We’ve talked about devices that aid the visually impaired in the past. As with much modern innovation, many tools are developed concurrently as technological standards move forward to support people who might otherwise need assistance. But with all this innovation and the developing assistive technologies being developed simultaneously to support it, there is a risk that certain existing technological needs being left behind. Then, there comes some developer proving that idea wrong. Six researchers from the Massachusetts Institute of Technology (MIT) are developing such a technology, it’s called Tactile, and it is a braille scanner that instantly translates text, regardless of the print source.
It’s an interesting solution to an existing problem. As it is, there’s been a large call to improve the quality of accessibility of books for the visually impaired.
The braille scanner is a handheld device containing a scanning mechanism allowing the user to scan the section of the text they want to be translated into Braille.
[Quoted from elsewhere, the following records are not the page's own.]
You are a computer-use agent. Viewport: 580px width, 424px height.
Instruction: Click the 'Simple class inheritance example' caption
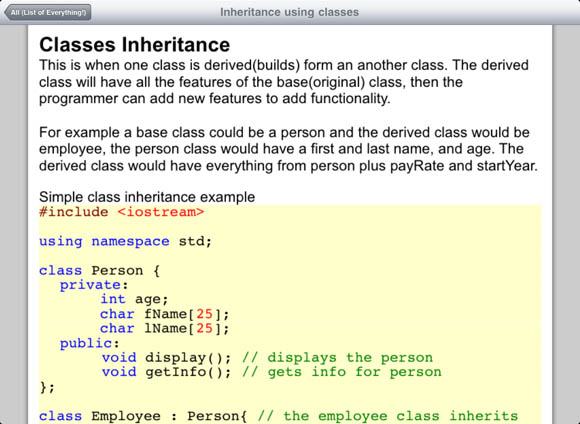tap(147, 197)
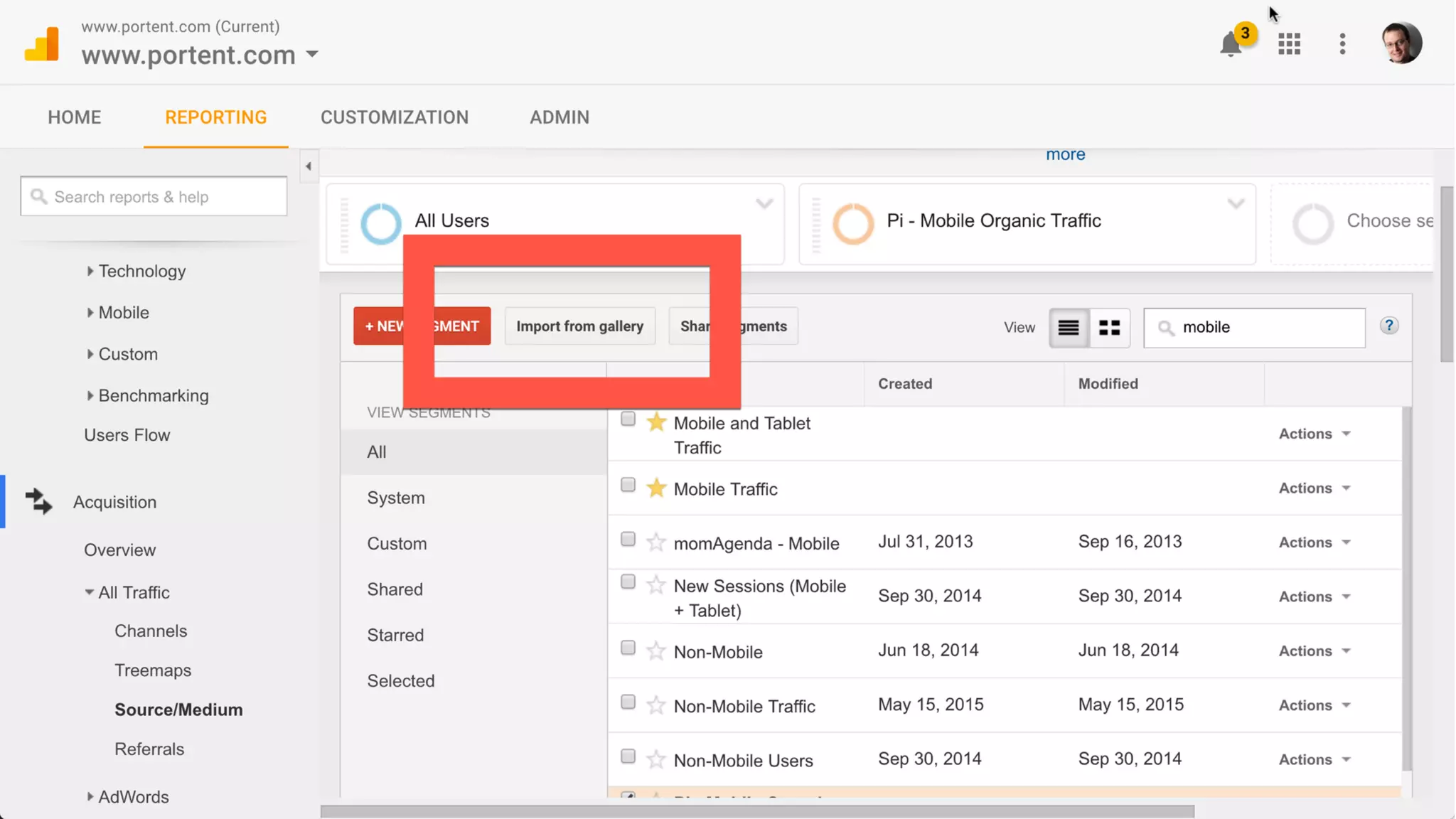
Task: Click the Google Analytics logo
Action: pyautogui.click(x=42, y=44)
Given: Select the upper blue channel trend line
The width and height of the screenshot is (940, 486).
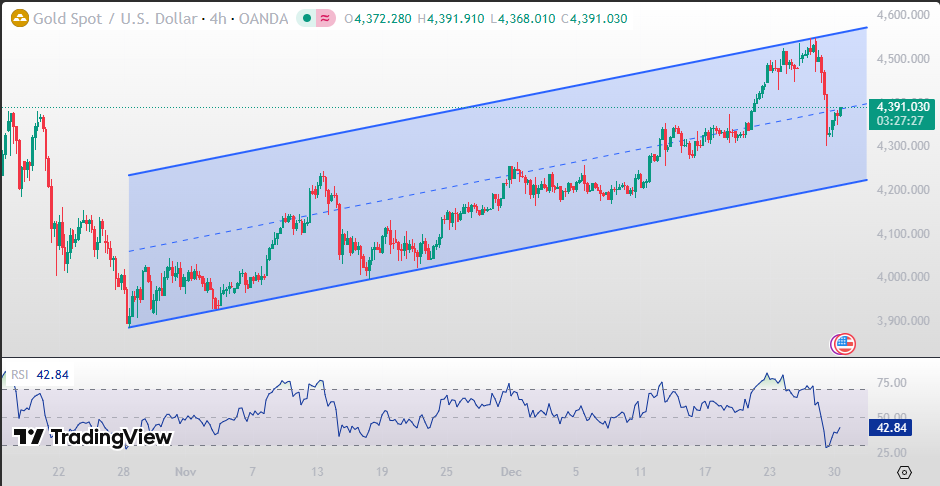Looking at the screenshot, I should (x=500, y=101).
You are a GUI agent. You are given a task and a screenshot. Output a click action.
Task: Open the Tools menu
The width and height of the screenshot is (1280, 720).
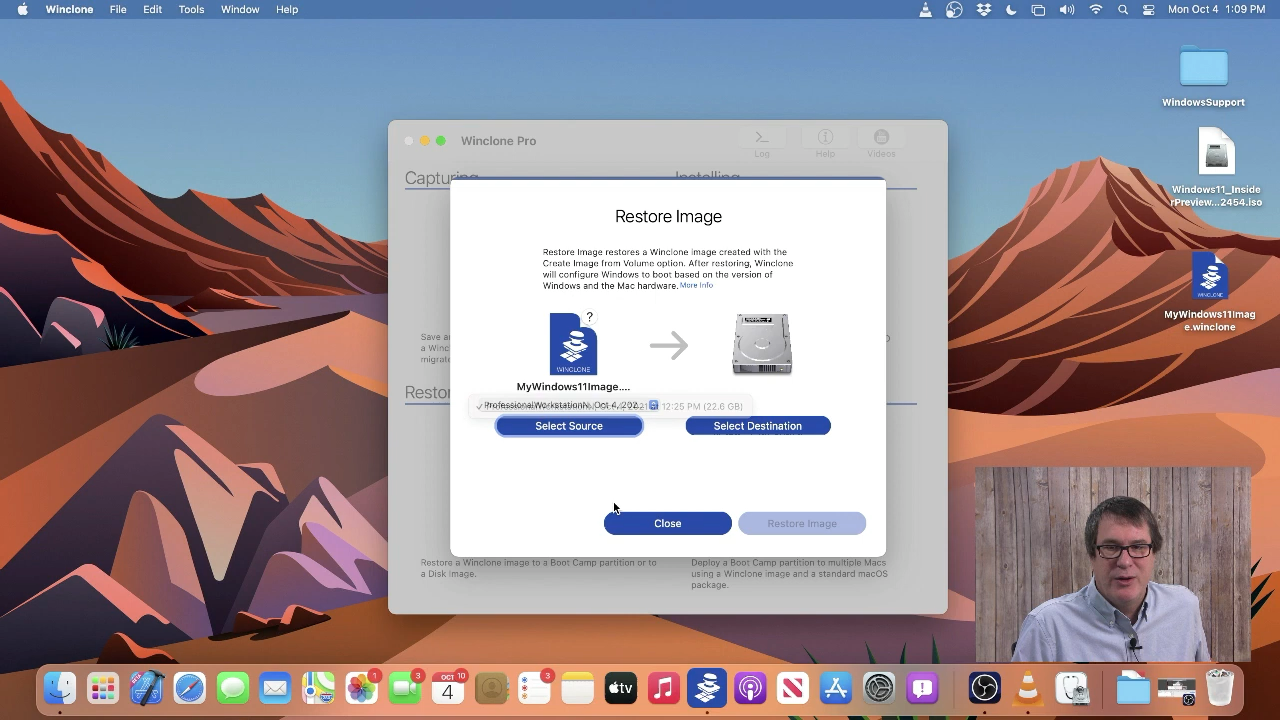[191, 9]
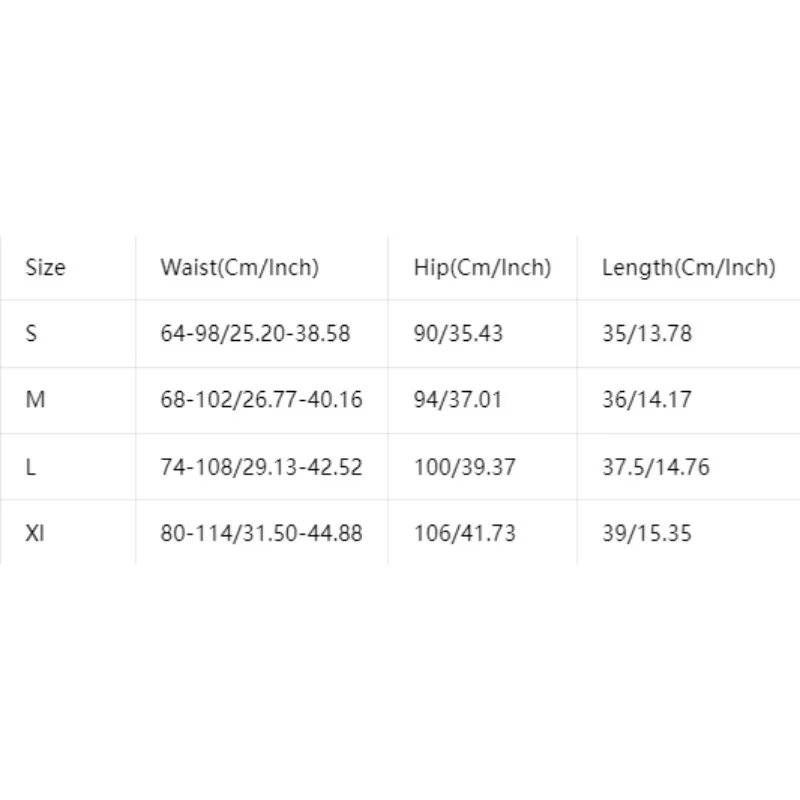
Task: Select the Length(Cm/Inch) header cell
Action: (689, 267)
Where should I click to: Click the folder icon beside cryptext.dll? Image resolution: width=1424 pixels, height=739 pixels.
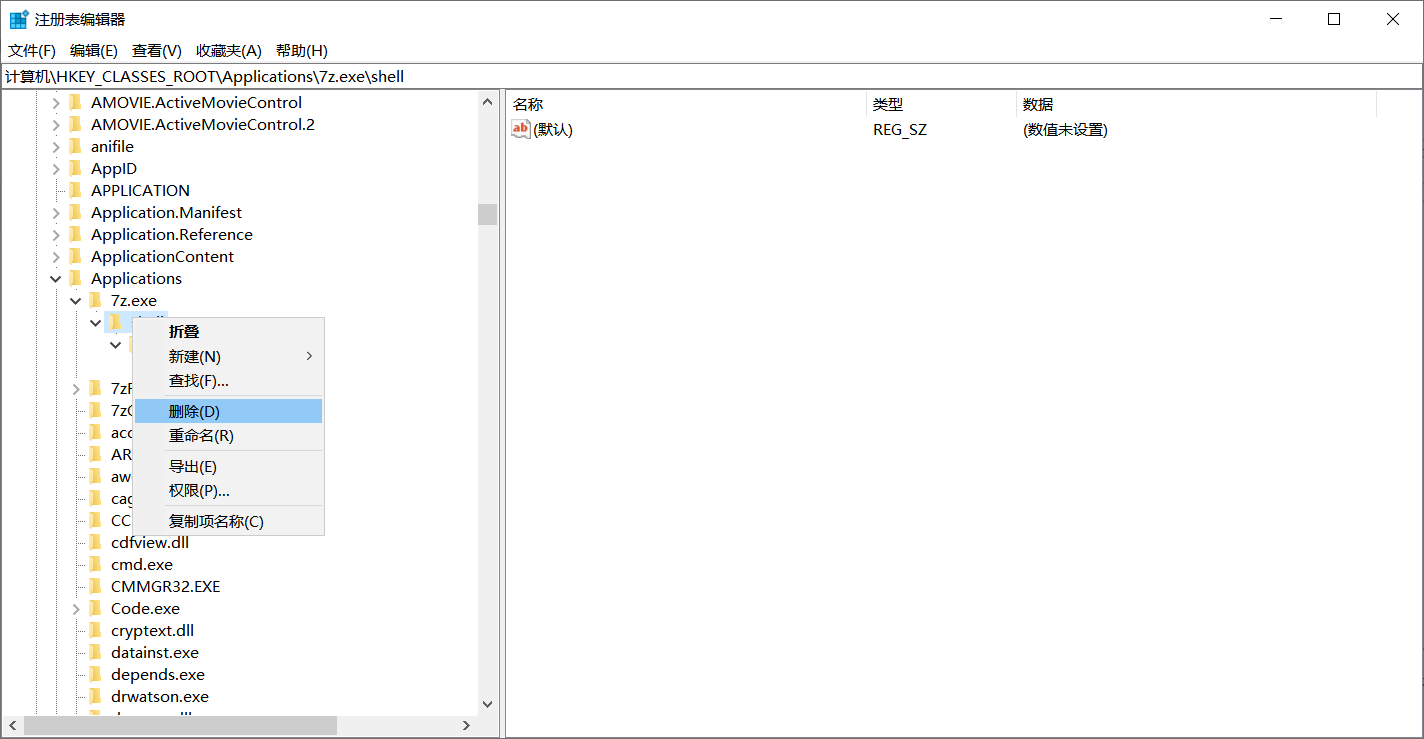pos(95,630)
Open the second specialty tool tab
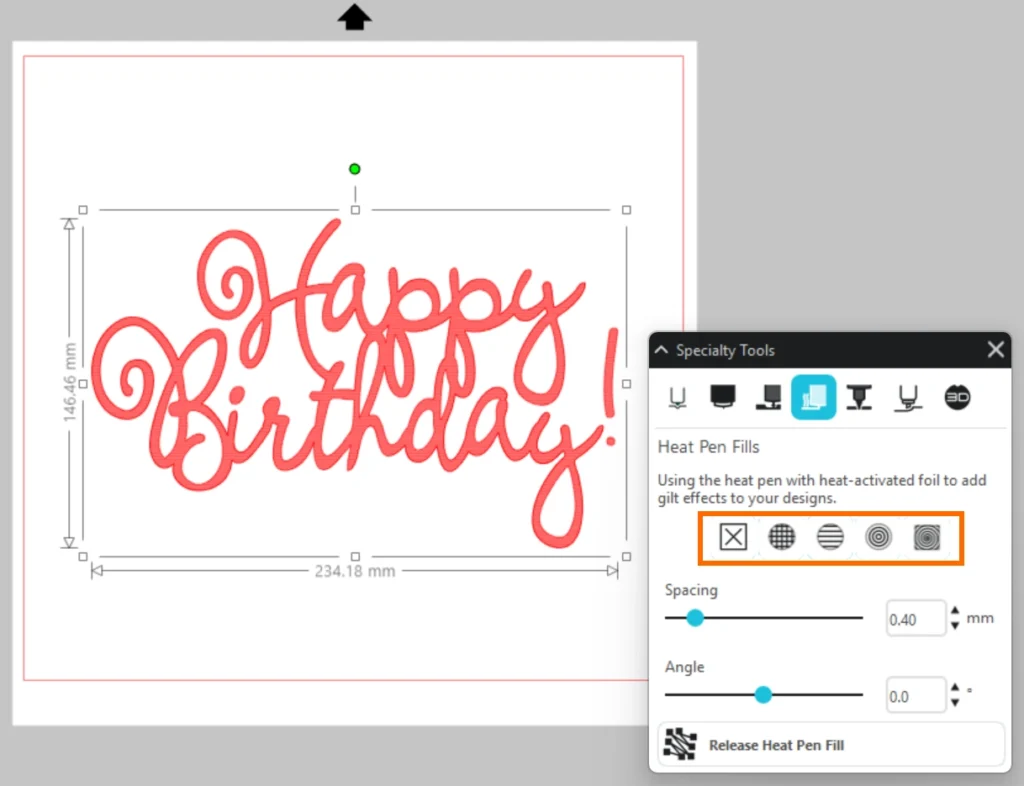The width and height of the screenshot is (1024, 786). click(x=721, y=397)
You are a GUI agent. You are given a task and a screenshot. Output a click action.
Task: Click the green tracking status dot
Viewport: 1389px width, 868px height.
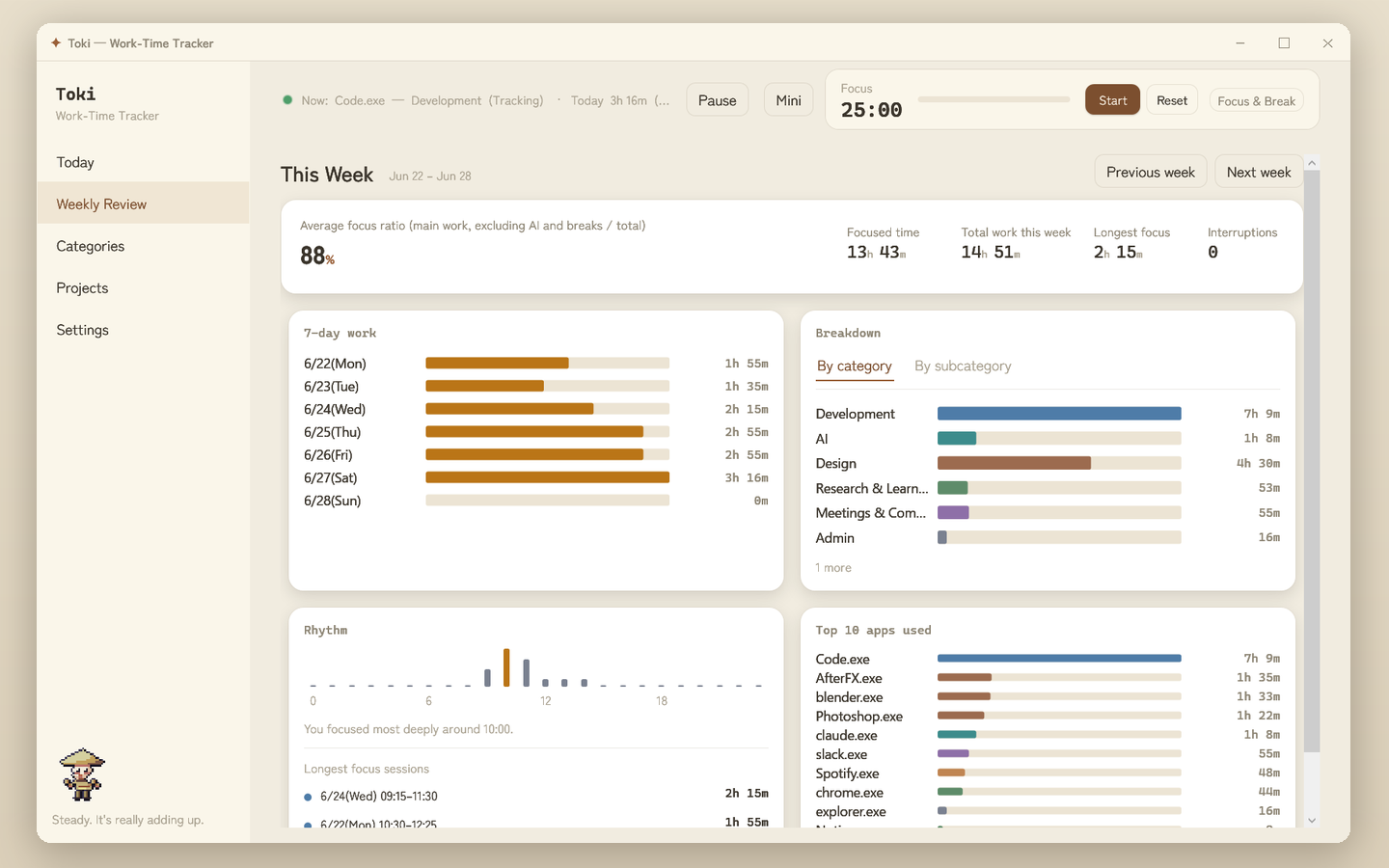(x=287, y=99)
Then, optical character recognition technology examines the scanned image for the characters as the device itself translates that text into Braille using Microsoft’s Computer Vision API. After that the pins on the top move into position making the Braille characters.
At this time the device is about as large as a candy bar and can display six characters at a time (with five being the average for an English word). The goal, with this product, is to not only make it effective but ultimately inexpensive to the consumer compared to existing technologies as most of them range in the thousands at cost and those only translate digital documents. The team’s goal is to make the final cost of the device as cheap as possible for the end user, stating that the maximum cost would be around $200 US, without any restriction which printed document the user wants to be scanned.
Despite the function of the prototype the team still wishes to improve explaining how they wish to have the device scan entire pages in a single run rather than section by section and expect to have their final prototype ready within the next two years before working with managers and distributors.
The team, known as Team Tactile, consists of Chen (Bonnie) Wang, Chandani Doshi, Grace Li, Jessica (Jialin) Shi, Charlene Xia, and Tania Yu, won the Lemelson-MIT Student Prize this year for their work on this prototype and has since gained considerable press in the tech world for it. This attention hasn’t caused them to step up their timetable on producing a retail model though, as they still intend to realize their final vision of the product and improve upon any existing faults well before considering the proper course for such a step.